To do -
Continue the forum post below about finding the cross-correlation lag between two signals, starting right after its final sentence.

Page -
——————

Note that for the second participant, the forward lag (ordinary function) already worked well. I also asked for the backwards calculation for that and that gave a zero lag but still a reasonable cross-correlation. And in that case, perhaps, the code is correct but for some reason, the second signal for the first participant really shouldn't be shifted backwards? Below is the output for the second participant in case that helps:
Processing data for participant 25919... Data type of index for participant 25919: datetime64[ns] Data type of index for participant 25919: datetime64[ns] 3788001 3788001 Maximum Correlation Value for participant 25919: 0.6311162750258501 Index of Maximum Correlation Value for participant 25919: 266 Maximum -backwards- Correlation Value for participant 25919: 0.5906250524659878 Index of Maximum -backwards- Correlation Value for participant 25919: 0
To find the possibility that signal2 should be shifted backwards for the best cross-correlation, I first put signal2 and then signal1 into the function and that did not work out for the first participant (based on visualizations where, without adjusting for any lags yet, the second signal (Red) always comes a bit before signal1.

——————

Dataset -
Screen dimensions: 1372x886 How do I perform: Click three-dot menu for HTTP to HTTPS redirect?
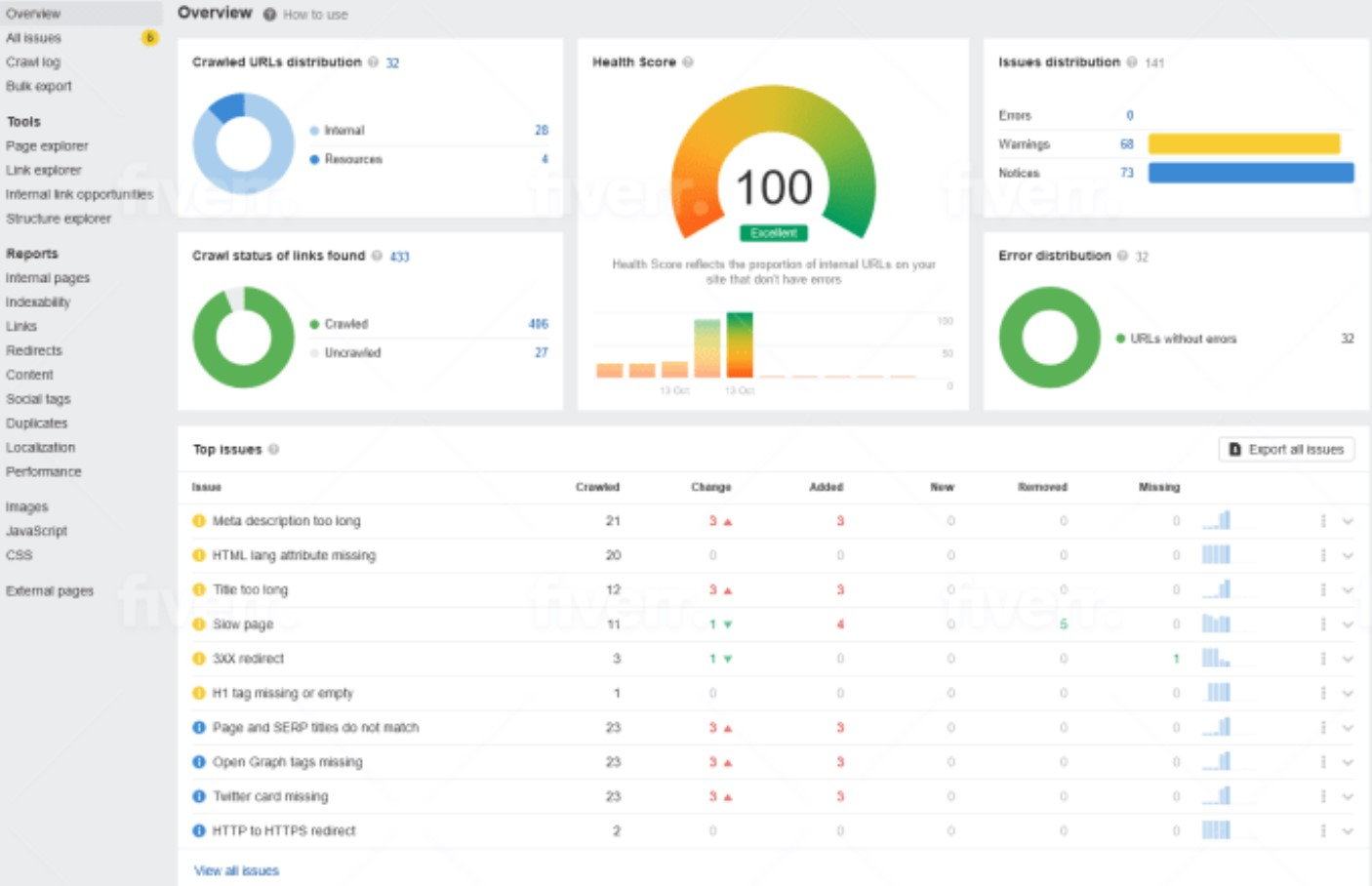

——————

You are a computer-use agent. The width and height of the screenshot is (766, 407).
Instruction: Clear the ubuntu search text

——————

Reply to the task -
Also, in case anyone directs me to this question page https://stackoverflow.com/questions/63491991/how-to-use-the-ccf-method-in-the-statsmodels-library#:~:text=The%20statsmodels%20ccf%20function%20only,input%20series%20and%20the%20output.
I already tried
corr_backwards = sm.tsa.stattools.ccf(signal2, signal1, adjusted=False)[::-1]
and
corr_backwards = sm.tsa.stattools.ccf(signal1[::-1], signal2[::-1], adjusted=False)[::-1]
and these give cross-correlation values of 0 and does not make sense for any participant.